The new species is named in the honor of György Reichart, who collected the sample with this species.

Distribution and habitat.

Known from the lake shore of Lake Balaton at Bélatelep, Strand Bátori, Hungary, in wet sand between the roots of willow trees (Loc. 4). Earlier, they were identified as Marionina spicula (Leuckart, 1847) at four stations of the Lake Balaton (between Fűzfő and Alsóörs, Balatonberény, and Bélatelep) in a fauna investigation in 1990–1992 ( Dózsa-Farkas 1995). Unfortunately, these specimens were lost.

Remarks on the studied specimens.

Some small enchytraeid worms during the former study of Lake Balaton shore fauna were identified as Marionina spicula ( Dózsa-Farkas 1995) ; therefore, the question was raised if they really belonged to this species known typically from marine habitats. However, in two papers ( Lafont and Juget 1976; Rodriquez 1986), the species was observed along rivers without a detailed morphological description, and its euryhalinity was also reported previously ( Giere 1971). This initiated our study with a freshly collected sample from the shore of Lake Balaton, combining DNA sequencing with morphological investigation. Since some specimens fitting the description of M. spicula ( Nielsen and Christensen 1959) were detected in the Adriatic shore samples (collected in 2019), those specimens were also included in our comparison. Furthermore, specimens collected from a Danish seashore in 1999 (site 5) were also studied, but unfortunately, we were not able to obtain DNA sequences from them due to their fixation in Bouin’s fluid. The results of the molecular analysis revealed that the DNA sequences of the Hungarian specimens (Lake Balaton) differ from those of the individuals collected by us from the Adriatic seashore (site 1, Table 1 View Table 1 ) and from the single DNA sequence of M. spicula in NCBI GenBank (see details below), so there is support at the DNA level that the Balaton specimens belong to a new species.

Differential diagnosis.

Our species comparison is based on Nielsen and Christensen (1959), and it includes observations on living individuals collected in Denmark on the Nivå coast in 1999 (site 5) and reinvestigated (as fixed material) in this study. The morphological differences are as follows: M. reicharti sp. nov. is smaller (2–3.3 mm length vs. 4–5 mm length in M. spicula in Denmark, in vivo, 1.5–2.5 mm length vs. 2.1–2.6 mm length, fixed), segment number 19–29 vs. 27–30. Sperm funnel slightly shorter (40–70 µm long vs. 67–90 µm, fixed), the spermatozoa are longer in the new species (30–50 µm, heads 11–22 µm vs. 20–38 µm, heads 10–17 µm in M. spicula ). The ectal duct of the spermatheca is longer in Danish M. spicula specimens and proximally wider (20–50 µm long and 16–50 µm wide vs. 20–23 µm long and 14–20 µm wide in the new species). Origin of the dorsal vessel from segment XII vs. from XIII in Danish M. spicula specimens.
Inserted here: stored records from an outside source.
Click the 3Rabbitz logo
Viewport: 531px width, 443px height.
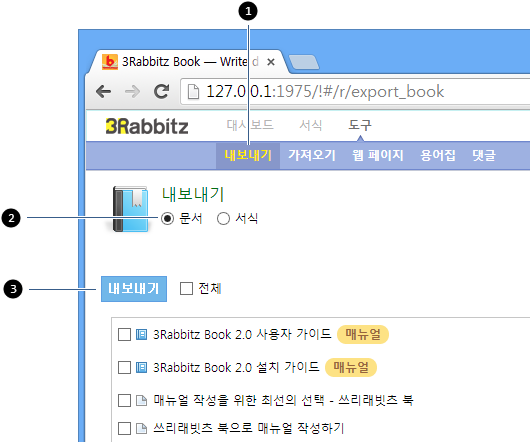[147, 126]
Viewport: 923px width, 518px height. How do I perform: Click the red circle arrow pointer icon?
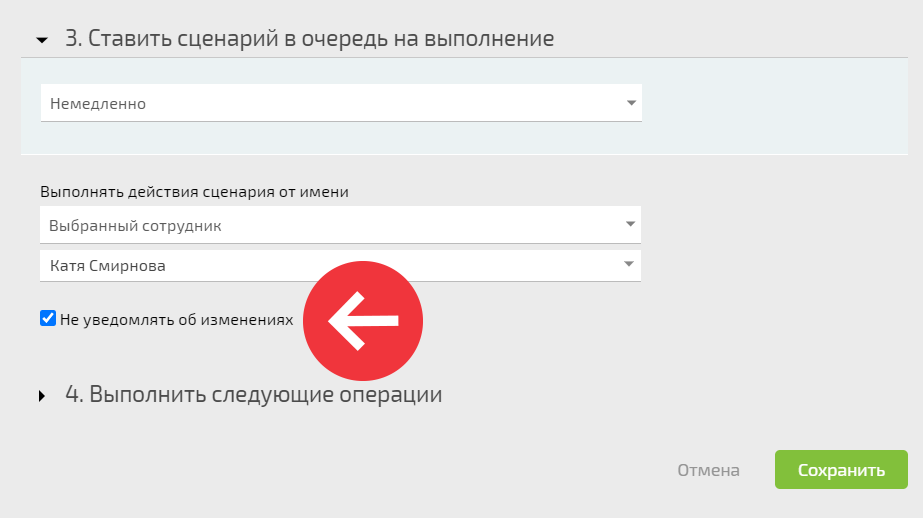pyautogui.click(x=363, y=321)
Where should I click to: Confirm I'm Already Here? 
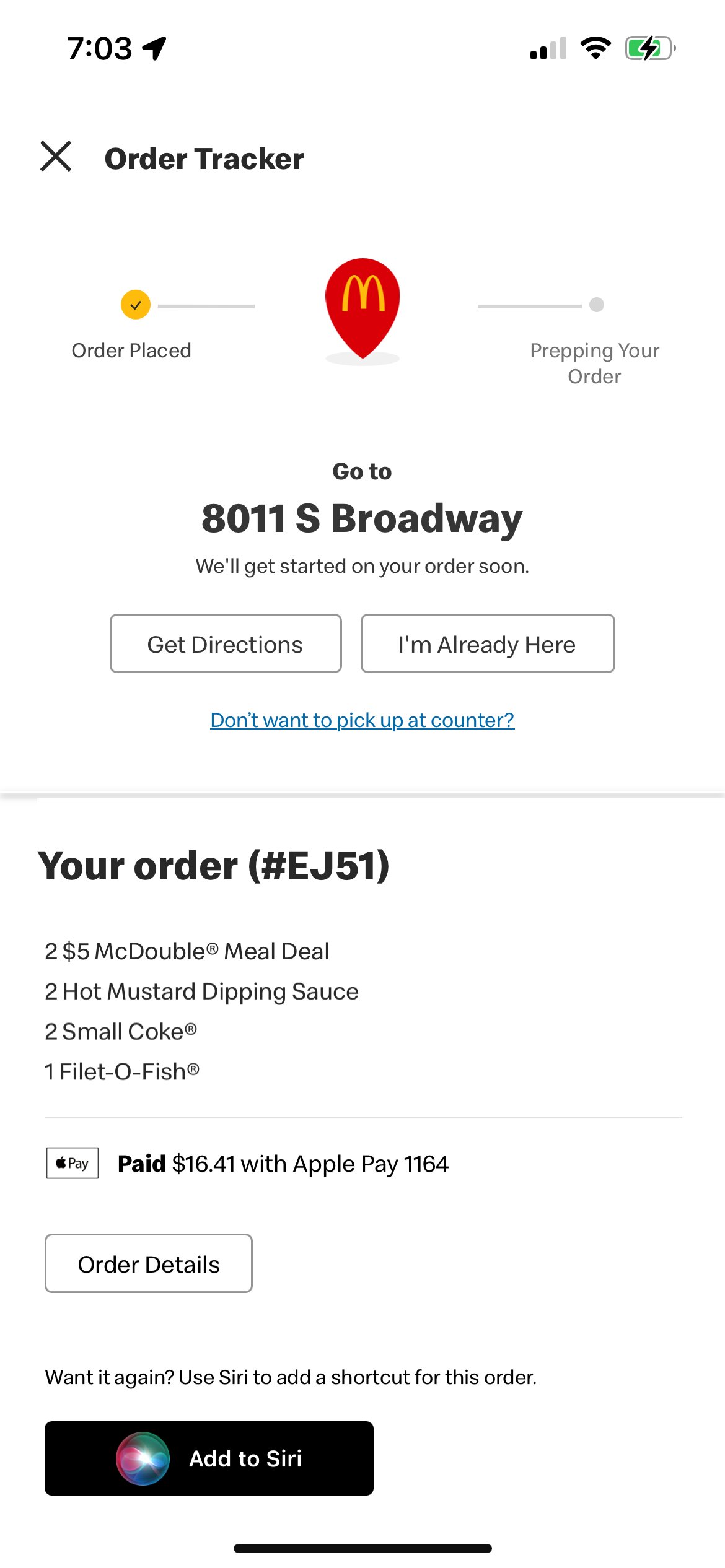tap(488, 643)
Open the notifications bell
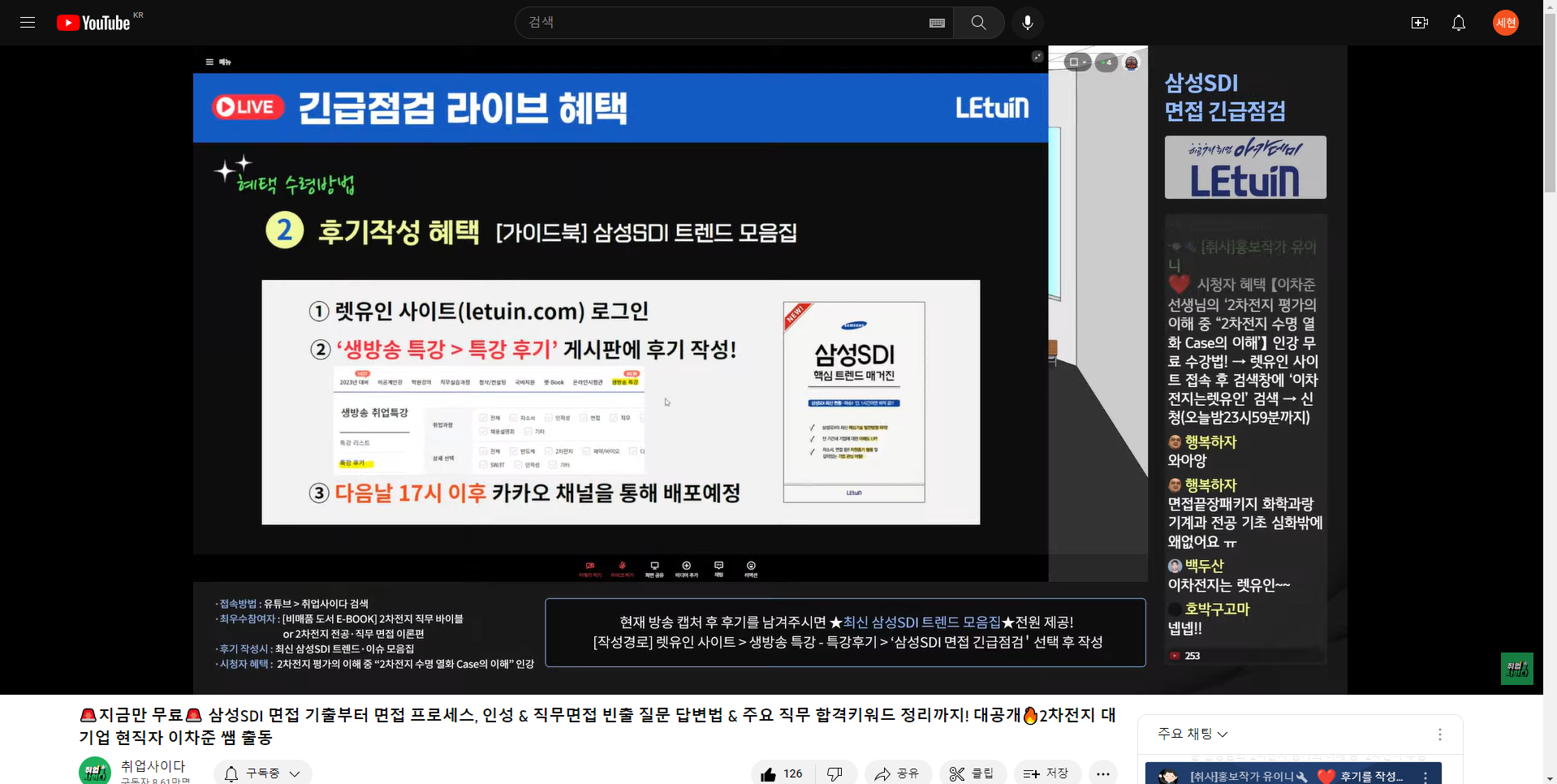Screen dimensions: 1557x784 [1458, 23]
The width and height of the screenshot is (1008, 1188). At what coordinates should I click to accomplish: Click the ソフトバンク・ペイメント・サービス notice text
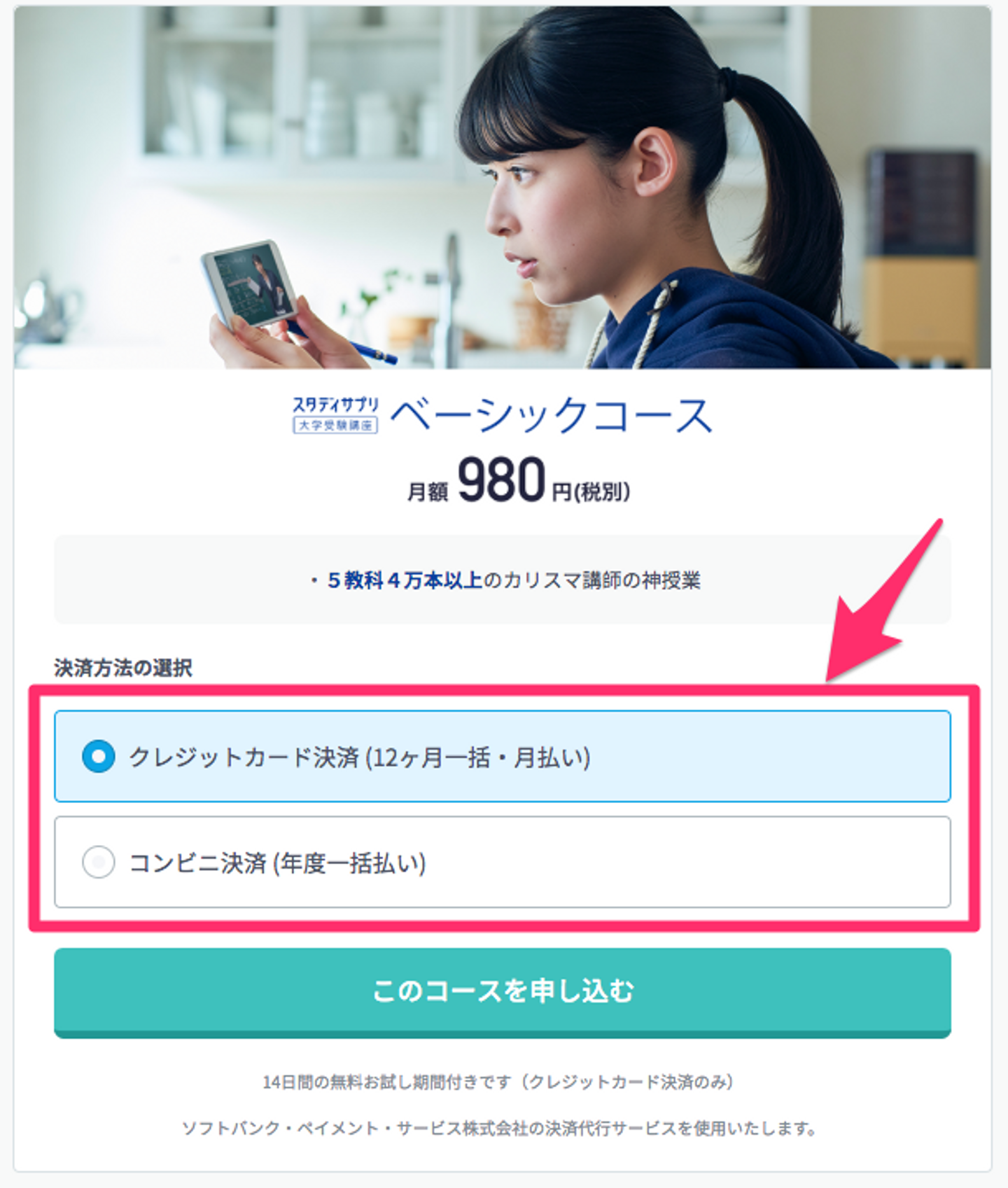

Keeping in mind that the Mediterranean M. spicula specimens studied here may belong to a different species, and since the origin of M. spicula specimen CE 2561 is from Sweden (see additional details below), we performed a morphological comparison of Mediterranean M. spicula with the new species: M. reicharti sp. nov. is smaller and has in general fewer segments: length 3 mm, width 137–190 μm at clitellum in vivo, 19–29 segments (vs. 3–7 mm, 200–430 μm, 21–39 segments, respectively). The maximum number of ventral chaetae is lower, 5–6 (vs. 7–8). The clitellum is saddle shaped (vs. ring-shaped, glands absent only between the male openings). The spermatozoa are 46–70 µm long, heads 20–30 µm in vivo (vs. 60–120 µm long and 30–43 µm), the male copulatory organ is also smaller, 33–47 µm long, 18–26 µm wide, 18–26 µm high (vs. 45–70 × 45–60 × 35–50 µm). Furthermore, the size of the spermatheca is different: ectal duct 26–38 long, ectal gland 15–22 µm long, diameter of ampulla 29–40 µm in vivo (vs. 35–51 µm, 30–40 µm and 40–63 µm, respectively). The coelomocytes and the size of sperm funnels are not comparable, because these traits in the specimens of M. spicula collected at the Adriatic seashore are very variable (a sign of that possibly M. spicula is a species complex).

Morphological notes on the Marionina spicula (Leuckart, 1847) specimens of the Adriatic seashore

Figs 5 View Figure 5 – 6 View Figure 6

Material examined. About 50 specimens were investigated in vivo, slides were made from 28 specimens, and 11 specimens were used for DNA analysis. Collecting site: (Loc. 1) Croatia, Istria, Kale Cove seashore, Adriatic Sea, Kamenjak Peninsula, decaying seagrass ( Zostera ) detritus, 44 ° 51 ' 13.0 " N, 13 ° 58 ' 50.5 " E, Leg. Júlia Török, 03 Apr 2019, and 05 Sep 2020.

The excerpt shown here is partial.